E San Tommaso: “Si deve pensare che Mosè parlava a un popolo rozzo ed esponeva solo quanto risulta ai sensi, per condiscendere alla sua ignoranza” (Somma teologica, I, 68, 3).
5. In terzo luogo, poiché Dio si è rivelato in forma umana e in modo da farsi capire secondo la particolare cultura della gente cui si è rivolto, è necessario tenere presente cosa Dio abbia voluto rivelare per mezzo dell’agiografo e il modo di esprimersi.
Sotto questo aspetto sono di capitale importanza i generi letterari.
6. Ecco perché il Concilio soggiunge: “Poiché Dio nella sacra Scrittura ha parlato per mezzo di uomini alla maniera umana, l’interprete della Sacra Scrittura, per capir bene ciò che egli ha voluto comunicarci, deve ricercare con attenzione che cosa gli agiografi abbiano veramente voluto dire e a Dio è piaciuto manifestare con le loro parole.
Per ricavare l’intenzione degli agiografi, si deve tener conto fra l’altro anche dei generi letterari.
La verità infatti viene diversamente proposta ed espressa in testi in vario modo storici, o profetici, o poetici, o anche in altri generi di espressione.
È necessario dunque che l’interprete ricerchi il senso che l’agiografo in determinate circostanze, secondo la condizione del suo tempo e della sua cultura, per mezzo dei generi letterari allora in uso, intendeva esprimere ed ha di fatto espresso. Per comprendere infatti in maniera esatta ciò che l’autore sacro volle asserire nello scrivere, si deve far debita attenzione sia agli abituali e originali modi di sentire, di esprimersi e di raccontare vigenti ai tempi dell’agiografo, sia a quelli che nei vari luoghi erano allora in uso nei rapporti umani” (DV 12).
7. Infine è sbagliato dire che le Sacre Scritture si contraddicano fra di loro e che un testo corregga l’altro.
Questa è stata l’opinione errata di alcuni greci ortodossi secondo i quali San Giovanni, che ha scritto il suo Vangelo dopo gli altri evangelisti, avrebbe corretto le loro inesattezze.
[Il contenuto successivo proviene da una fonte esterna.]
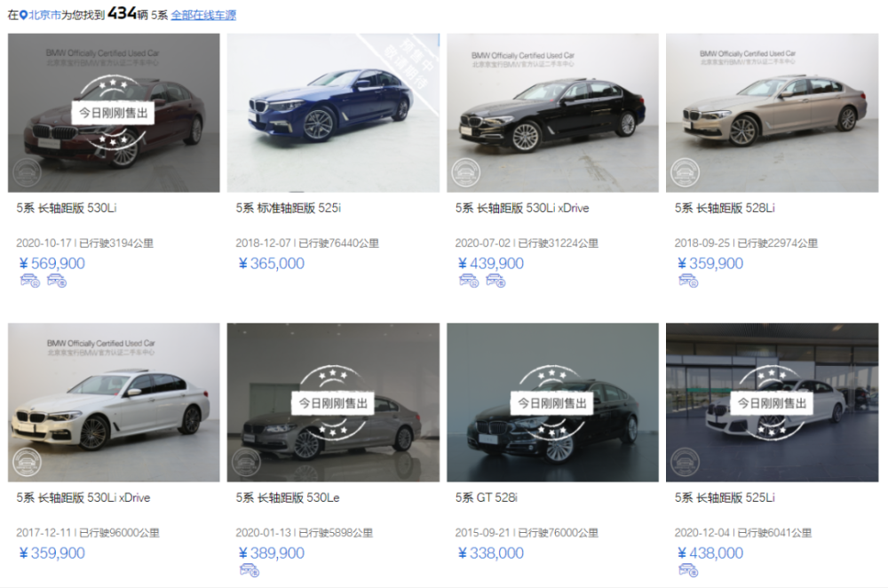888x588 pixels.
Task: Open the white 530Li xDrive car photo
Action: pyautogui.click(x=114, y=402)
Contro quest’opinione si è espresso San Tommaso: “Dire che nei Vangeli, come pure negli altri libri della Scrittura canonica c’è qualcosa di falso, è un’eresia; perciò è necessario affermare che tutti gli evangelisti dicono l’identica cosa e che non discordano il nulla” (Commento al Vangelo di San Giovanni 13,1).
8. Prima di lui i Santi Padri si trovano concordi nella medesima affermazione.
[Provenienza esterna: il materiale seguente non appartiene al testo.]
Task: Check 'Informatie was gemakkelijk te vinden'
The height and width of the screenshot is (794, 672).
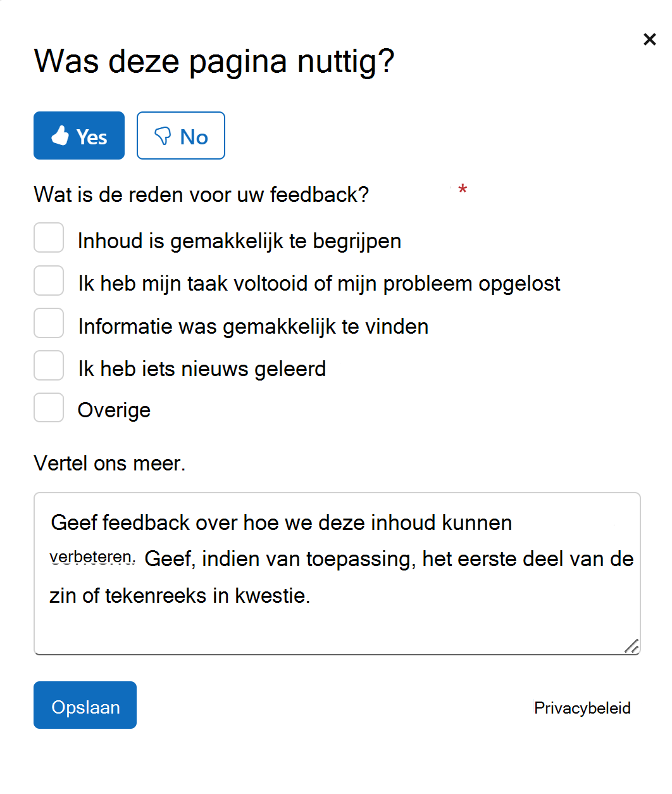Action: pyautogui.click(x=48, y=322)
Tra questi piace ricordare San Giustino, del II secolo: “Che le Scritture possano contrastare fra di loro mai oserò né pensarlo, né dirlo; e se vi fosse qualche Scrittura che sembri essere tale, piuttosto confesserò di non capire quello che significhi e cercherò di persuadere anche quanti sospettano che le Scritture contrastino fra di loro, affinché piuttosto la pensino come me” (Dialogo con Trifone, 65).
Sulla medesima linea si esprime anche Sant’Agostino. Scrivendo a San Girolamo dice: “Ti confesso che ai libri della Scrittura ho imparato a tributare una riverenza e un rispetto tali, da credere fermissimamente che nessuno dei loro autori abbia errato, qualunque cosa abbia scritto.
E se in questi scritti incontro qualcosa che abbia l’apparenza di essere contrario alla verità, senza la minima esitazione a nient’altro penso se non che il codice su cui leggo è difettoso oppure che il traduttore non è capace di rendere il pensiero fedelmente, oppure che io non ho capito un bel nulla” (Epistola 82,1-3).
Mentre ti ringrazio per il quesito, ti benedico e ti assicuro il mio ricordo nella preghiera.